目的：探讨高糖环境下外源性趋化因子CXCL9、CXCL10、CXCL11对人脐静脉内皮细胞(HUVEC)功能的影响及其机制。

方法：将对数生长期的细胞分为对照组(葡萄糖浓度5.5mmol/L)、低糖组(葡萄糖浓度5mmol/L)、高糖组(葡萄糖浓度30mmol/L)，分别加入CXCL9(100ng/mL)、CXCL10(10ng/mL)、CXCL11(100ng/mL)，培养24、48、72h，采用CCK-8法检测细胞增殖能力，RT-PCR检测CXCR3 mRNA的表达，免疫荧光法检测细胞增殖标志分子Ki-67阳性表达情况。

结果：CCK-8法检测结果显示，加入三种外源性趋化因子后，随着时间的延长，对照组细胞吸光度值逐渐增强； 低糖组细胞吸光度值呈现先增强后降低的趋势，48h达到高峰； 高糖组细胞吸光度值总体呈降低趋势。RT-PCR检测结果显示，加入三种外源性趋化因子后48、72h，低糖组和高糖组细胞CXCR3 mRNA表达水平均高于对照组，且均较同组24h时升高。免疫荧光检测结果显示，加入三种外源性趋化因子后72h，低糖组与高糖组细胞Ki-67荧光强度降低，高糖组变化更明显。

结论：高糖环境下外源性加入CXCL9、CXCL10、CXCL11可使HUVEC细胞活力下降并诱导CXCR3表达增强，且以外源性加入CXCL10、CXCL11配体后，CXCR3表达增幅最高，这可能成为临床干预糖尿病视网膜病变的靶点。

METHODS: The cells in logarithmic growth stage were divided into control group(glucose concentration 5.5mmol/L), low glucose group(glucose concentration 5mmol/L), high glucose group(glucose concentration 30mmol/L). CXCL9(100ng/mL), CXCL10(10ng/mL)and CXCL11(100ng/mL)were added respectively, cultured for 24, 48 and 72h. CCK-8 method was used to detect cell proliferation, RT-PCR was used to detect CXCR3 mRNA expression, and immunofluorescence was used to detect Ki-67 expression.

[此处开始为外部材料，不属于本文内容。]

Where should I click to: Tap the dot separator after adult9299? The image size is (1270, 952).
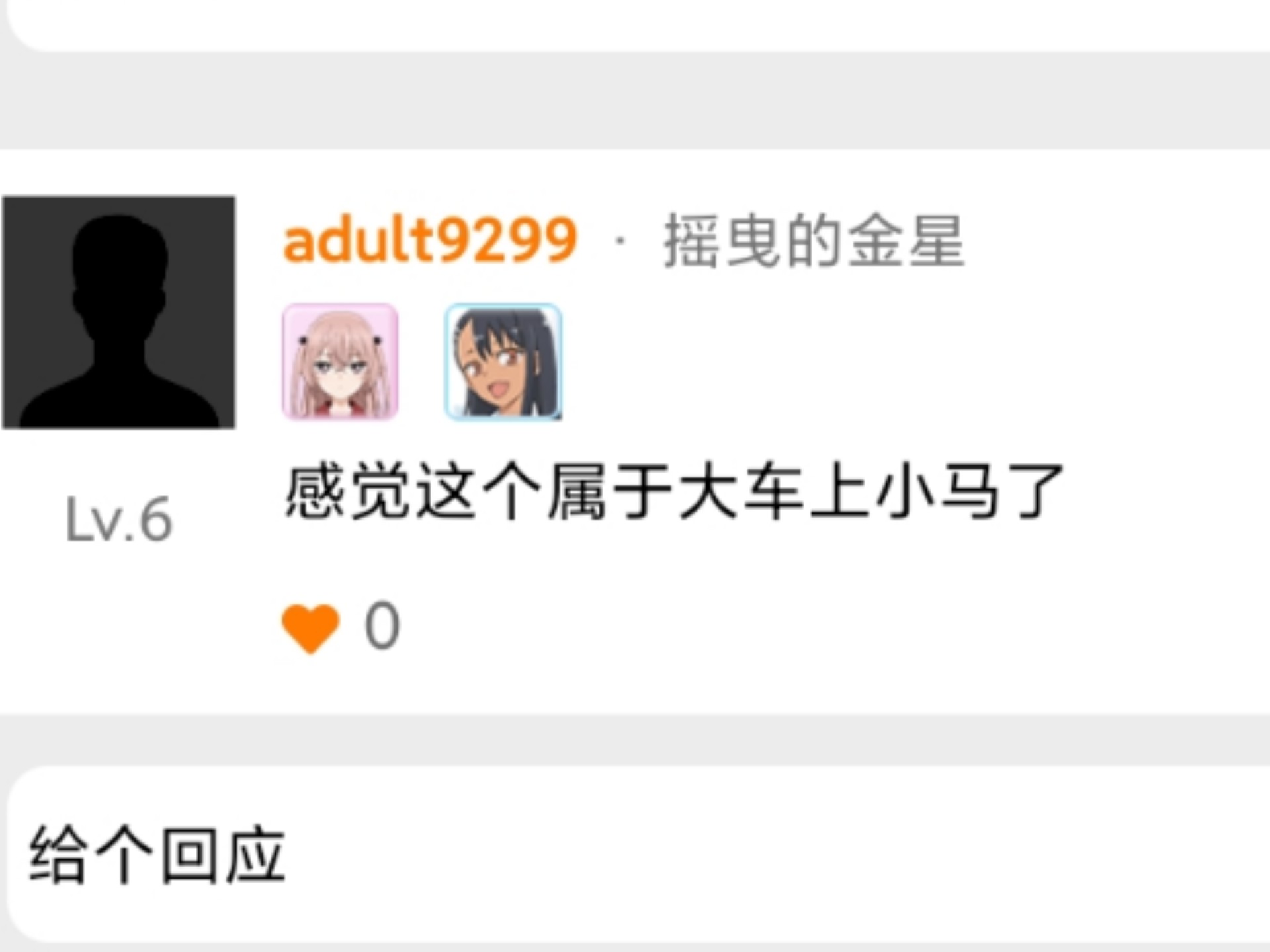coord(620,241)
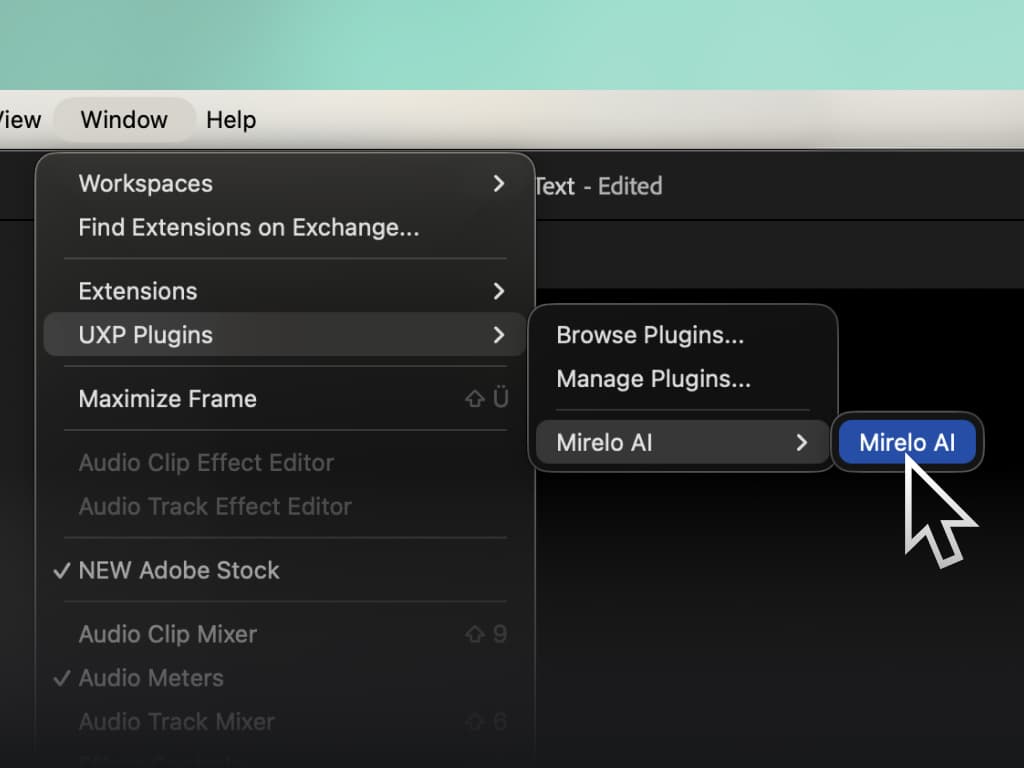
Task: Select Audio Clip Effect Editor
Action: click(x=206, y=462)
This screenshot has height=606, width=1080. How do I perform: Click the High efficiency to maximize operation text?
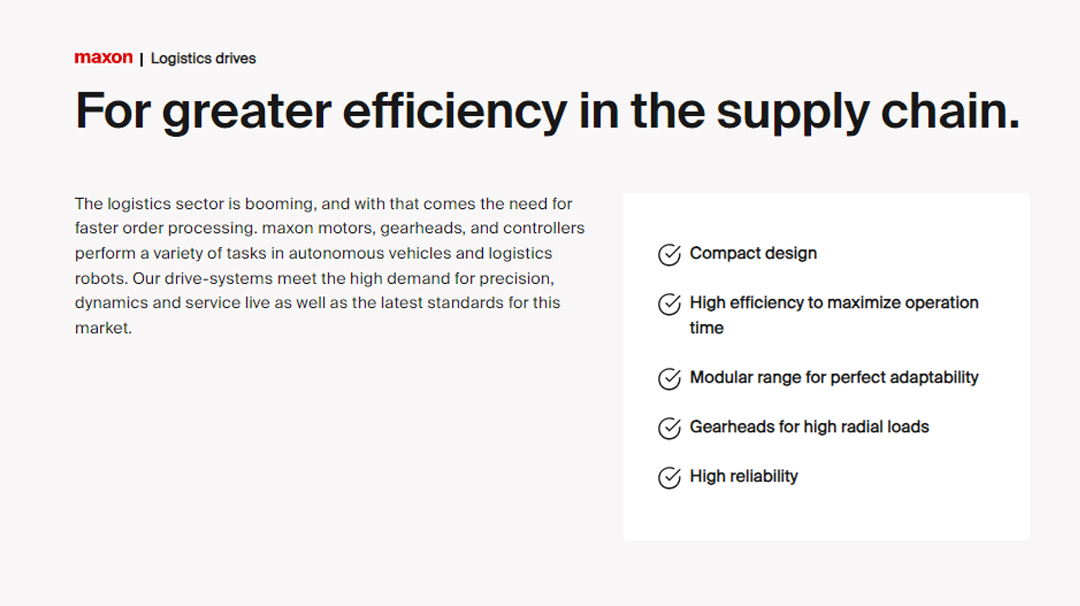[x=834, y=303]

RESULTS: The results of CCK-8 method showed that the absorbance value of the control group increased gradually with the increase of time after adding three exogenous chemokines. The absorbance value of the low glucose group increased first and then decreased, reaching the peak at 48h. The absorbance value of the high glucose group decreased generally. The results of RT-PCR showed that the expression of CXCR3 mRNA in low glucose group and high glucose group was higher than that in 24h after adding CXCL9, CXCL10 and CXCL11 for 48 and 72h. The results of immunofluorescence showed that the fluorescence intensity of Ki-67 decreased in the low and high glucose 72h after adding CXCL9, CXCL10 and CXCL11. The change in the high glucose group is more obvious.

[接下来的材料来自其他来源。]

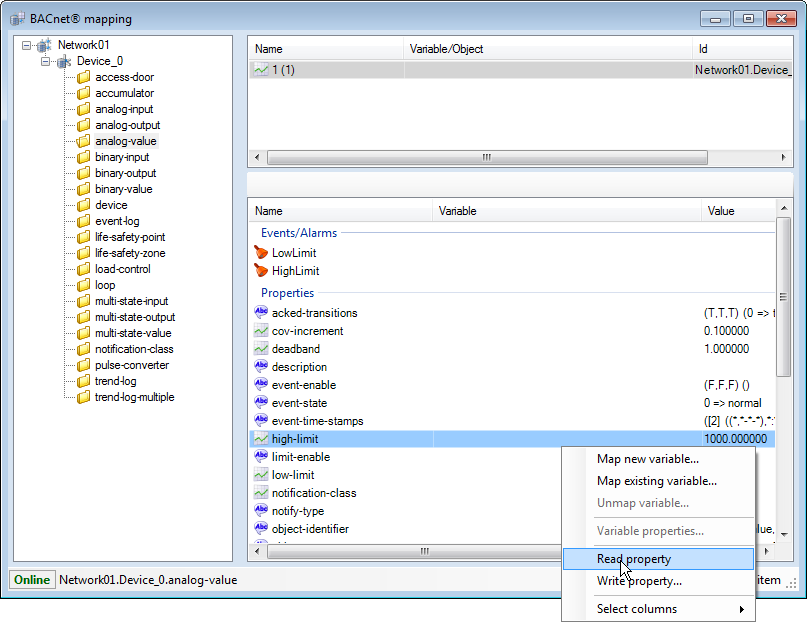Click the Network01 network icon
807x622 pixels.
pyautogui.click(x=44, y=45)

CONCLUSION: Exogenous CXCL9, CXCL10 and CXCL11 can decrease the activity of human umbilical vein cell under high glucose environments and induce the increase in CXCR3 expression. The increase of CXCR3 reached the highest after adding exogenous CXCL10 and CXCL11, suggesting a target for clinical intervention of diabetic retinopathy.